--- Available data ---
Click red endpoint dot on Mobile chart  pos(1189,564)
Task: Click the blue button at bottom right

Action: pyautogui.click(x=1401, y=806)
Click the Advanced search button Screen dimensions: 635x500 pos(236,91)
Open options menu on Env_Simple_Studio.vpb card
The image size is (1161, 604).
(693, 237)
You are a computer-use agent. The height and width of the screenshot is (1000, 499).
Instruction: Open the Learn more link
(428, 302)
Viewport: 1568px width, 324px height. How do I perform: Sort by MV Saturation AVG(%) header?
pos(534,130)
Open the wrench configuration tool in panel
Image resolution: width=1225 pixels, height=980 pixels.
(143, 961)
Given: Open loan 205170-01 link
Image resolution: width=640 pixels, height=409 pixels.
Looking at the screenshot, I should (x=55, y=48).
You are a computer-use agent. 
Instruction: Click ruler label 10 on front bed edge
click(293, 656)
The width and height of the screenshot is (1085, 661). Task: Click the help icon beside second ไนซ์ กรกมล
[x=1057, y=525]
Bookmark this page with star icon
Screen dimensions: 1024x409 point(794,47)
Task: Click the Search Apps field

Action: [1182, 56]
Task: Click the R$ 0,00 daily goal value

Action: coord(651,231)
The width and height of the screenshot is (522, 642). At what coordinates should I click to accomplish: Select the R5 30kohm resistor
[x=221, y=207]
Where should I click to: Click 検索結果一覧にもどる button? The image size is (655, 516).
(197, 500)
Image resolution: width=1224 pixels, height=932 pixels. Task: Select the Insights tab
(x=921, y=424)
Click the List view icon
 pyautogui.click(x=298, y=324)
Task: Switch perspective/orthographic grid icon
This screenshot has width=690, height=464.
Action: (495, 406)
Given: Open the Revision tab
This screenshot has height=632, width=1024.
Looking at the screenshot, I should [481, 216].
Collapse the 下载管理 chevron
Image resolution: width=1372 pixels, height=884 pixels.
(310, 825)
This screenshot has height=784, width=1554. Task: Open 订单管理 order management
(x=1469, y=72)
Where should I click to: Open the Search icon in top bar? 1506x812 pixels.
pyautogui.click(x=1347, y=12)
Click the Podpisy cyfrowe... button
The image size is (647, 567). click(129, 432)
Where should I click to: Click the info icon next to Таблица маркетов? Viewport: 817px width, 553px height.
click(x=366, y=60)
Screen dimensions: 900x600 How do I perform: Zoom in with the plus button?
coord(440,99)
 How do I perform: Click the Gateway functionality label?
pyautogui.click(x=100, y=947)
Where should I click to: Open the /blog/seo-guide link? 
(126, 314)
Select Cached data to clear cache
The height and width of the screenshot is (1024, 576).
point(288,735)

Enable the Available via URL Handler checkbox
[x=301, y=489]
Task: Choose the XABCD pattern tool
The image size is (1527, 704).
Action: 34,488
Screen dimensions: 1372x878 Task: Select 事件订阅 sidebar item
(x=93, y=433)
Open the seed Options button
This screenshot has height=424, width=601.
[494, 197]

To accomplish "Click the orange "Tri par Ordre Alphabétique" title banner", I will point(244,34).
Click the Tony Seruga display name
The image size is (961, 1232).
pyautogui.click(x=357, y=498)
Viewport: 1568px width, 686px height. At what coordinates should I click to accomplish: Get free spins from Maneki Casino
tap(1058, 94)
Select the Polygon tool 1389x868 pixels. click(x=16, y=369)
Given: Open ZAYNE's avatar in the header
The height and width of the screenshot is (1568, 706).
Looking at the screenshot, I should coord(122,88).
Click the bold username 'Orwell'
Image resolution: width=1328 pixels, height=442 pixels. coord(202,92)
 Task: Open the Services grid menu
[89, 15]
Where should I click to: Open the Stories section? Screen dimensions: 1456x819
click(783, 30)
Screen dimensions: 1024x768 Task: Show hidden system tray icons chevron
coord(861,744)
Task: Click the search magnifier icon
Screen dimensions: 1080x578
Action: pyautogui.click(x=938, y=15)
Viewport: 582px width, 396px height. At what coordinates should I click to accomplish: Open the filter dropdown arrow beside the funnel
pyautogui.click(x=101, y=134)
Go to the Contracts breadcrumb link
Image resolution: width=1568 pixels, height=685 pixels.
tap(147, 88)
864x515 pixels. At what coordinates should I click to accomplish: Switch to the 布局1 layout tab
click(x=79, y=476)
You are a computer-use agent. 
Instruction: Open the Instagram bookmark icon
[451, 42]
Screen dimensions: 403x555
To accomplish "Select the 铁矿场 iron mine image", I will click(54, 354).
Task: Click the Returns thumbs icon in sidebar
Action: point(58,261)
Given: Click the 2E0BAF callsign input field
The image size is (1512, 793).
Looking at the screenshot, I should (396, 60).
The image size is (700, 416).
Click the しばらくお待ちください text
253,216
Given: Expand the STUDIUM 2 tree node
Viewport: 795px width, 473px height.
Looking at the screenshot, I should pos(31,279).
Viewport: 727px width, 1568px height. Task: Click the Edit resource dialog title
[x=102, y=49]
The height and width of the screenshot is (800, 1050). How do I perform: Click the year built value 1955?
---
> [Task goal]:
Count the lines above that contain the word "Switch", and give only the number.

> [Answer to the problem]:
2